Trail commissions have been particularly common when you’ve been signed up to a super fund recommended by your employer, In such instances you may not even be aware that you have a relationship with a financial adviser and the level of service and care you actually get from that relationship can be very low, or non-existent.
If your adviser is receiving trail commissions on your behalf make sure you are getting a reasonable amount of ongoing advice and service for the level of payment they are receiving. It can be difficult to change these relationships without changing super funds or risking paying higher fees on your current super. They will be outlawed when the FoFA reforms are introduced.
Finally, be wary of financial advisers who seem to be pushing you into unnecessary high amounts of life insurance and related products. Such insurance, including term life, total and permanent disability, income protection and trauma insurance will still be able to pay commissions to advisers once the new laws are introduced. As a result such products are finding renewed favour with some advisers. 
2. How much am I paying per year and what level of service am I receiving?
There’s certainly a gap between what investors think they should have to pay for advice and what advisers think they need to charge to ensure they don’t go broke. The last lot of research done on this topic showed that consumers thought they should have to pay about $300 for a financial plan and advisers thought they needed to charge anywhere from $1500 and $2700.

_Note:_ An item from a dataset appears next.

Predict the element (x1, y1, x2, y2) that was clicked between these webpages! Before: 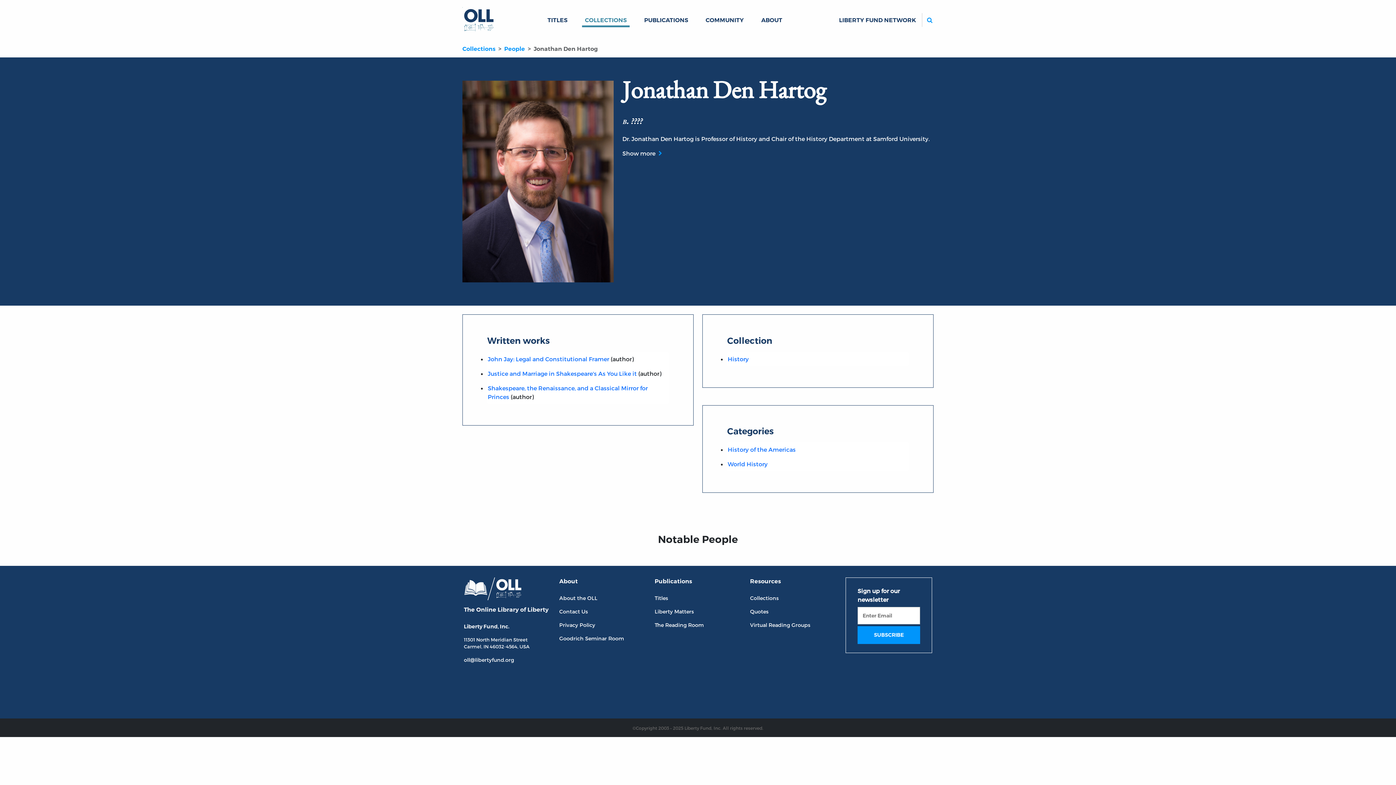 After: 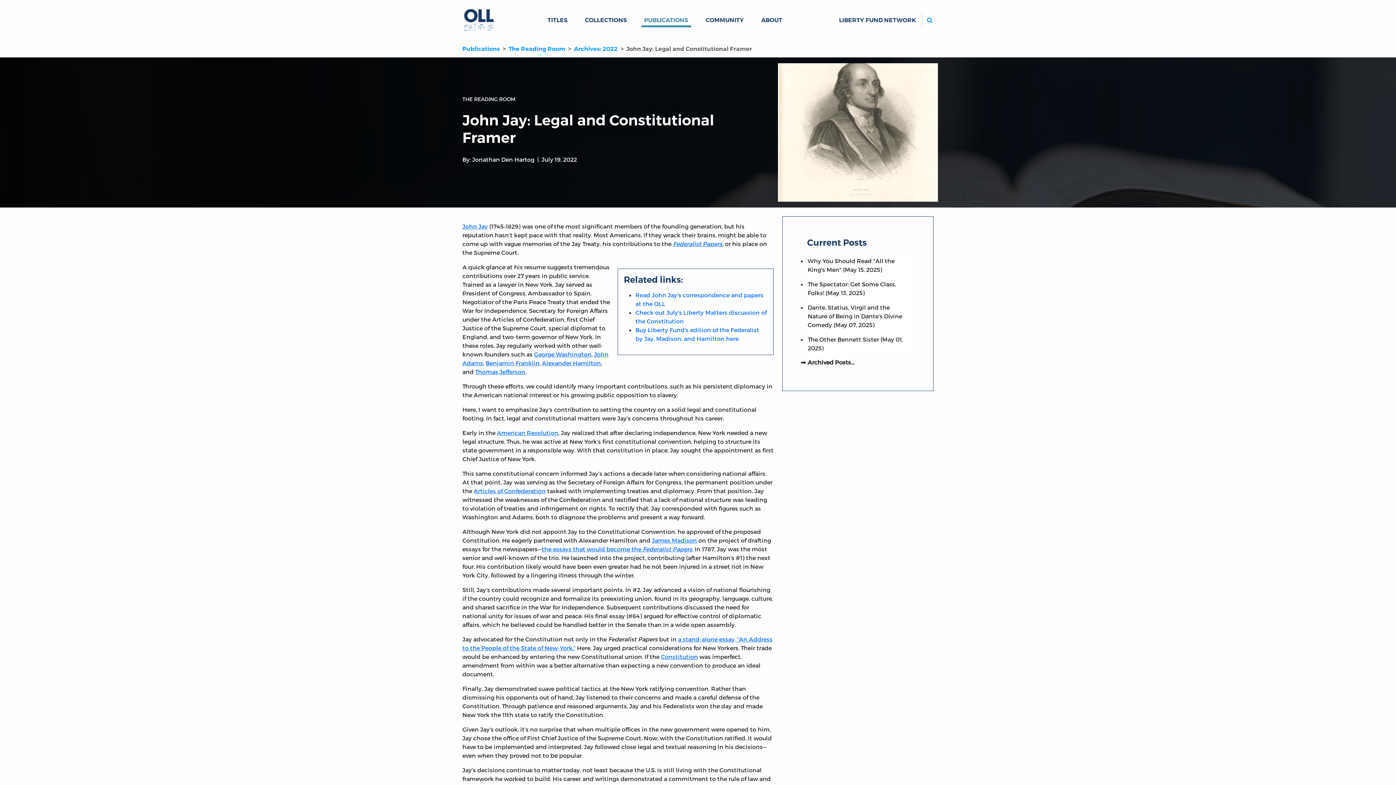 Action: label: John Jay: Legal and Constitutional Framer bbox: (487, 355, 609, 362)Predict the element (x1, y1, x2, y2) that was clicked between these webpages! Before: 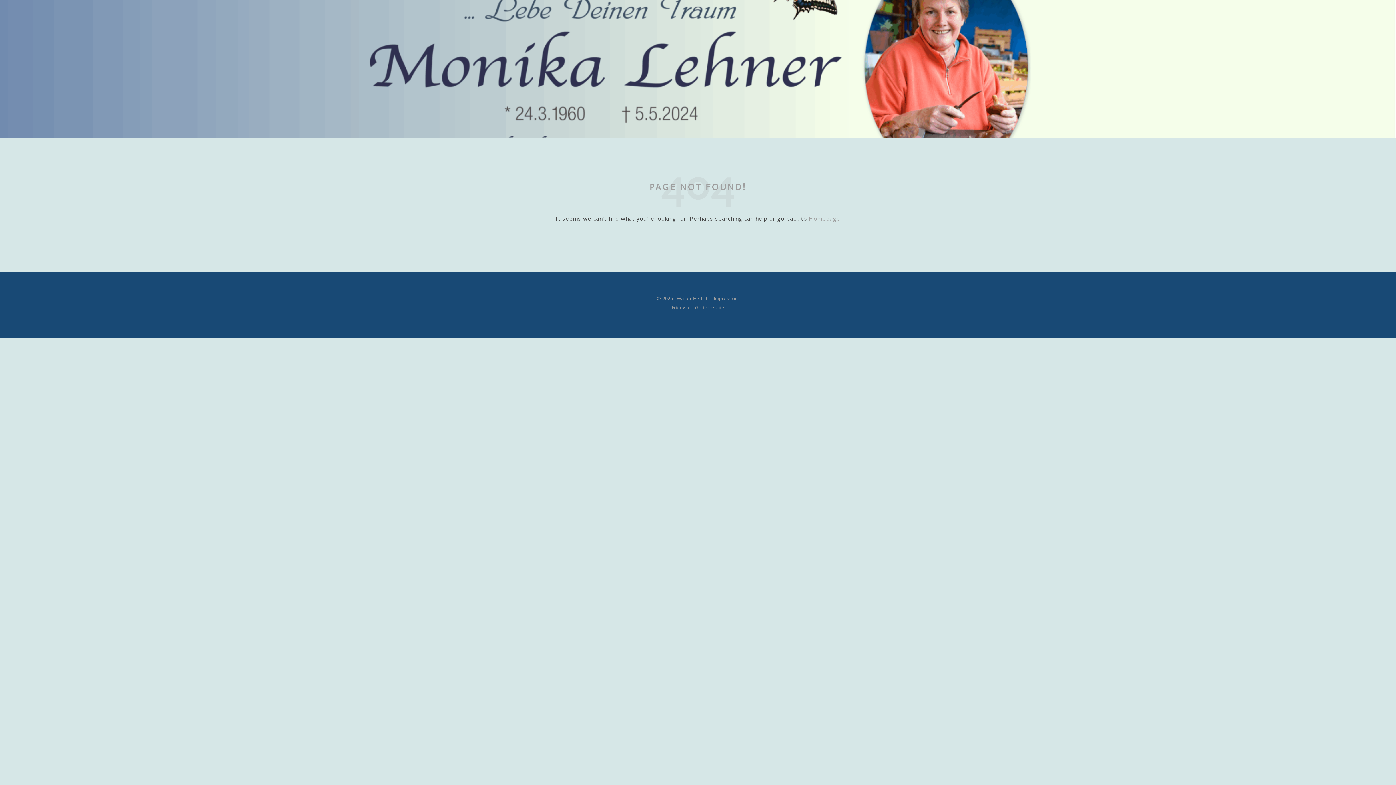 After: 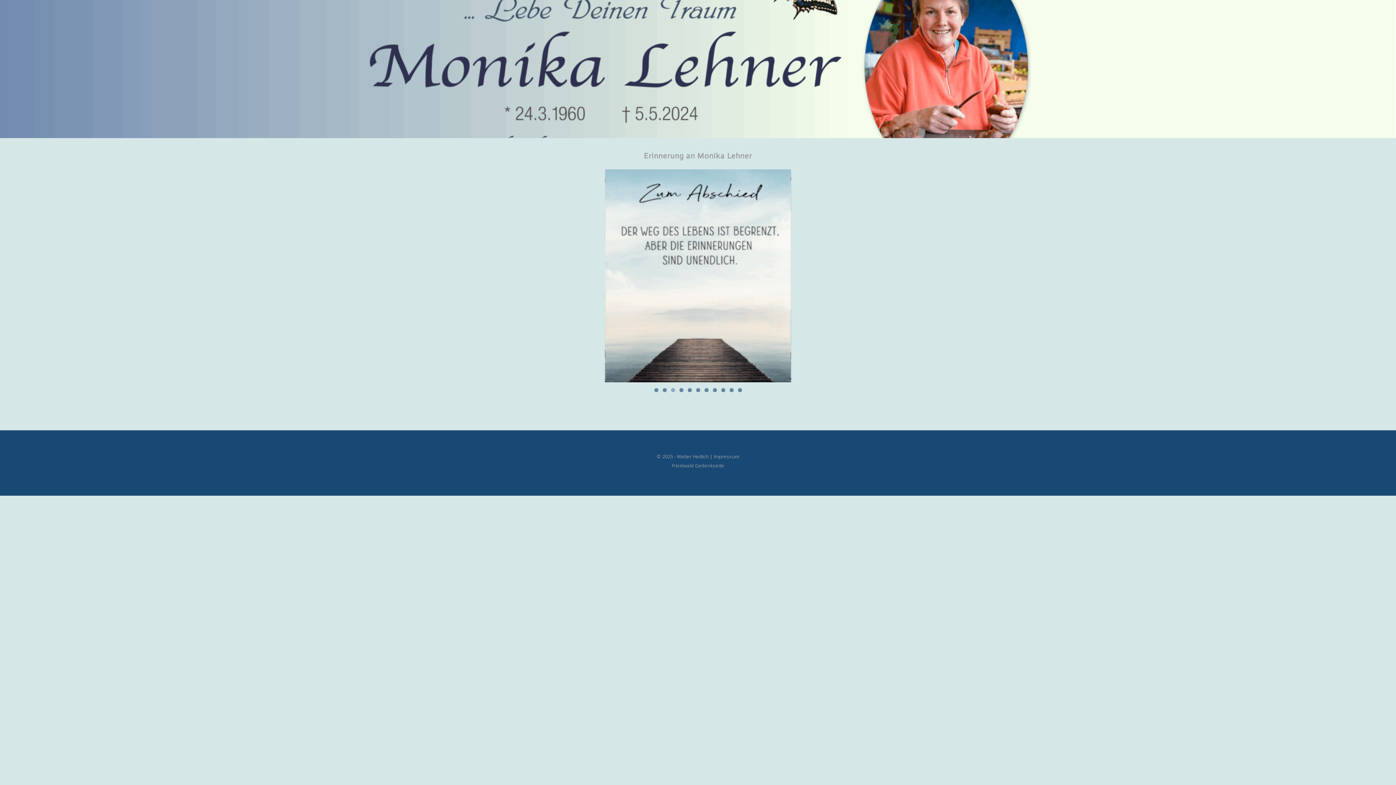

The general consensus seems to be that you should not have to pay much more than 1% of the value of your investments per year to receive a decent level of financial advice. That $200 on a $20,000 investment and $2,000 per year if your portfolio is worth $200,000.
The price of advice will also be dependent on how complex your investments are. If you have, for example, multiple businesses, properties, a family trust and a self-managed super fund, with an extensive portfolio of direct shares. You’ll be a much more time-consuming client than someone who has a small share portfolio, their home and a single super fund.
The key to ensuring you pay the right amount is to negotiate and know exactly what you are paying for so don’t be afraid to negotiate and ask for regular reviews.